The magnetic system of the ATLAS detector in the Large Hadron Collider at CERN is made up of several superconducting magnets, operating at the temperature of liquid helium, i.e. –269°C. It comprises a central toroid, two end toroids and a central solenoid. IRFU was responsible for the design and industrial follow-up of the construction of the central toroid, under an agreement signed with CERN in 1997.
The ATLAS experiment
The set-up for the ATLAS experiment includes a large-scale muon detector, which uses three concentric layers of wire chamber detectors to obtain precise measurements of a muon path, bent by an intense magnetic field. To create this magnetic field, a team of IRFU research engineers designed a magnet made up of eight 25 m x 5 m rectangular superconducting coils, which were energized by a 20,500 A current. The resulting field surrounds the experimental area like a toroid, which is why the ATLAS giant magnet is described as “toroidal”.

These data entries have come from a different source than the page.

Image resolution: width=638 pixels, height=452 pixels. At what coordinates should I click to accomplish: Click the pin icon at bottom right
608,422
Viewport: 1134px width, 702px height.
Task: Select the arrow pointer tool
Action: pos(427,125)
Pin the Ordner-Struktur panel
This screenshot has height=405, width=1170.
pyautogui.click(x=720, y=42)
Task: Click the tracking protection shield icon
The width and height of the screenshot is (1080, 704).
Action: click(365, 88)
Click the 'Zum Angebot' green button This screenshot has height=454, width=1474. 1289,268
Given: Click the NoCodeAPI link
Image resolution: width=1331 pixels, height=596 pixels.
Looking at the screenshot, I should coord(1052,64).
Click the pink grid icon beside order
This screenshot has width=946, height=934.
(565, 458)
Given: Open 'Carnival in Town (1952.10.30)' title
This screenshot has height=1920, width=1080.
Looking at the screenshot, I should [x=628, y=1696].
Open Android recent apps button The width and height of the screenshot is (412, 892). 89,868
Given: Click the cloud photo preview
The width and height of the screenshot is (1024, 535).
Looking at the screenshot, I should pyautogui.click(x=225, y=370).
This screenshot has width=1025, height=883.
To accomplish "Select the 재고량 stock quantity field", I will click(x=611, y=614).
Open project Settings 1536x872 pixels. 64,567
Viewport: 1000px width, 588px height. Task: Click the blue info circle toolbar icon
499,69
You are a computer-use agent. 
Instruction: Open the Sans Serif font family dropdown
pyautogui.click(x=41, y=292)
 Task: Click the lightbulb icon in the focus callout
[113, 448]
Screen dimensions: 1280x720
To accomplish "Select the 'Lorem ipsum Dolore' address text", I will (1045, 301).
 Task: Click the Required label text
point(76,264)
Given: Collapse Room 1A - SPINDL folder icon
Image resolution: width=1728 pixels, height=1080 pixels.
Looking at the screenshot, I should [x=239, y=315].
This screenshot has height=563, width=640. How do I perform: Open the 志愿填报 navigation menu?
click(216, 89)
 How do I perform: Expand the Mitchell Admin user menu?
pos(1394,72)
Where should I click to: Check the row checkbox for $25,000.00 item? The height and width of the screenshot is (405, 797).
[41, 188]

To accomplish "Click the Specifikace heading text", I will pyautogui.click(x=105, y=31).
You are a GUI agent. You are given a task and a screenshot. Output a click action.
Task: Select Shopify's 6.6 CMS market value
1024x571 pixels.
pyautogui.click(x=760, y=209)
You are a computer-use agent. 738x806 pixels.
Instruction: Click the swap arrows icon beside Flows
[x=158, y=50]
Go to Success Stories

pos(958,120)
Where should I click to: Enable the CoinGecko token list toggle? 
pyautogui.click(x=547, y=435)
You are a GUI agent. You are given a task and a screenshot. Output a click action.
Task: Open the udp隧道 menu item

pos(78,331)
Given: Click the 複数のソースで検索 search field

The toroidal magnet's eight superconducting coils
It took thirty kilometers of superconducting cables to make these coils, which are cooled by liquid helium. The eight coils were tested one at a time, above ground, applying a 22,000 A current. In 2005, they were assembled in the ATLAS cavern, 100 m below ground level, using an aluminum structure. Arranged in a star configuration and positioned with a precision of a few millimeters, the coils occupy a volume equal to that of a six-storey building. The structure supporting the 1400 t muon detector can withstand considerable magnetic forces.
View of the central toroid and one of the two end toroids being installed.
Startup
The central toroid was cooled to 4 K for the first time in June and July 2006. A 21,000 A test current was then applied in the night of November 9, 2006. In view of the success of the first performance test, the central toroid was connected up to the end toroids developed by the Rutherford Appleton Laboratory, in collaboration with NIKHEF and CERN. The two end toroids are drawn to the central toroid by a force of 240 metric tons.
The three magnets were brought up to their rated current on August 4, 2008. The operation took three hours to complete. Prolonged tests were performed throughout August, together with three-minute fast discharge tests. The toroids were then tested at the same time as the 2 T central solenoid, a magnet developed by the High Energy Accelerator Research Organization (KEK) in Japan.
All these performance tests were successful, and ATLAS is now the largest superconducting magnet system in the world. When energized, it can store more than 1.6 GJ of magnetic energy, enough to lift the Eiffel Tower 15 m off the ground.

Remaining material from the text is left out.